Given request
Change every "Find the location of" in the records below to "Determine the position of" and give all the lines again, with nothing else altered.

══════

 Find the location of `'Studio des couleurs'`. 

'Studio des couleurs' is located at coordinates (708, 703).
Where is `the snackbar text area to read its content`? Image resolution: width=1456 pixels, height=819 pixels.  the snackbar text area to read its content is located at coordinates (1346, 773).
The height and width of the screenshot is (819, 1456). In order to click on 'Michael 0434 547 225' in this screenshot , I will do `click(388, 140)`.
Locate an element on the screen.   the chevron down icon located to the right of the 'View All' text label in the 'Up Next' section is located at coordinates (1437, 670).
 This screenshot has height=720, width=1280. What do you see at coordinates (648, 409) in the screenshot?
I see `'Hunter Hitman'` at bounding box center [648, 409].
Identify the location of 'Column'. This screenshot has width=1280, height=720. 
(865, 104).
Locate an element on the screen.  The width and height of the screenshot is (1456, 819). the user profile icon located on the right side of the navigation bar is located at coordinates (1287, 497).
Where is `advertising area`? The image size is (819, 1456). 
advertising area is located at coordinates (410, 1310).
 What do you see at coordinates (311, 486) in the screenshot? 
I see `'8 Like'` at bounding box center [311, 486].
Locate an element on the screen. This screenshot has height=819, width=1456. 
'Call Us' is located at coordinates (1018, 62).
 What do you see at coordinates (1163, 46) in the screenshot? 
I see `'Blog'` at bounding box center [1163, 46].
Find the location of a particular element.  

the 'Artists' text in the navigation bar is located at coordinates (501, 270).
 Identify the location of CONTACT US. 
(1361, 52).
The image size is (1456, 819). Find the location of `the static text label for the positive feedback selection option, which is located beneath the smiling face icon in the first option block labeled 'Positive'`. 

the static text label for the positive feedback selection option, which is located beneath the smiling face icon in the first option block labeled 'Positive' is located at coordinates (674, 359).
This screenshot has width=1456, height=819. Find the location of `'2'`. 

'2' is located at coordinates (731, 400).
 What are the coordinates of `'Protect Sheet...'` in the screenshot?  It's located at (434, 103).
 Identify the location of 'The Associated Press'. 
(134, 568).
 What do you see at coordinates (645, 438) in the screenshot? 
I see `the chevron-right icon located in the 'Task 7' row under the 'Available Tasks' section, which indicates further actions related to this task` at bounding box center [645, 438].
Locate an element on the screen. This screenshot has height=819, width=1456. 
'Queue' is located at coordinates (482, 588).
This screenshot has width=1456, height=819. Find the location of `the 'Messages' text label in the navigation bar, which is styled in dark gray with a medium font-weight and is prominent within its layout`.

══════

Result below
 Determine the position of `'Studio des couleurs'`. 

'Studio des couleurs' is located at coordinates (708, 703).
Where is `the snackbar text area to read its content`? Image resolution: width=1456 pixels, height=819 pixels.  the snackbar text area to read its content is located at coordinates (1346, 773).
The height and width of the screenshot is (819, 1456). In order to click on 'Michael 0434 547 225' in this screenshot , I will do `click(388, 140)`.
Locate an element on the screen.   the chevron down icon located to the right of the 'View All' text label in the 'Up Next' section is located at coordinates (1437, 670).
 This screenshot has height=720, width=1280. What do you see at coordinates (648, 409) in the screenshot?
I see `'Hunter Hitman'` at bounding box center [648, 409].
Identify the location of 'Column'. This screenshot has width=1280, height=720. 
(865, 104).
Locate an element on the screen.  The width and height of the screenshot is (1456, 819). the user profile icon located on the right side of the navigation bar is located at coordinates (1287, 497).
Where is `advertising area`? The image size is (819, 1456). 
advertising area is located at coordinates (410, 1310).
 What do you see at coordinates (311, 486) in the screenshot? 
I see `'8 Like'` at bounding box center [311, 486].
Locate an element on the screen. This screenshot has height=819, width=1456. 
'Call Us' is located at coordinates (1018, 62).
 What do you see at coordinates (1163, 46) in the screenshot? 
I see `'Blog'` at bounding box center [1163, 46].
Determine the position of a particular element.  

the 'Artists' text in the navigation bar is located at coordinates (501, 270).
 Identify the location of CONTACT US. 
(1361, 52).
The image size is (1456, 819). Determine the position of `the static text label for the positive feedback selection option, which is located beneath the smiling face icon in the first option block labeled 'Positive'`. 

the static text label for the positive feedback selection option, which is located beneath the smiling face icon in the first option block labeled 'Positive' is located at coordinates (674, 359).
This screenshot has width=1456, height=819. Determine the position of `'2'`. 

'2' is located at coordinates (731, 400).
 What are the coordinates of `'Protect Sheet...'` in the screenshot?  It's located at (434, 103).
 Identify the location of 'The Associated Press'. 
(134, 568).
 What do you see at coordinates (645, 438) in the screenshot? 
I see `the chevron-right icon located in the 'Task 7' row under the 'Available Tasks' section, which indicates further actions related to this task` at bounding box center [645, 438].
Locate an element on the screen. This screenshot has height=819, width=1456. 
'Queue' is located at coordinates (482, 588).
This screenshot has width=1456, height=819. Determine the position of `the 'Messages' text label in the navigation bar, which is styled in dark gray with a medium font-weight and is prominent within its layout`.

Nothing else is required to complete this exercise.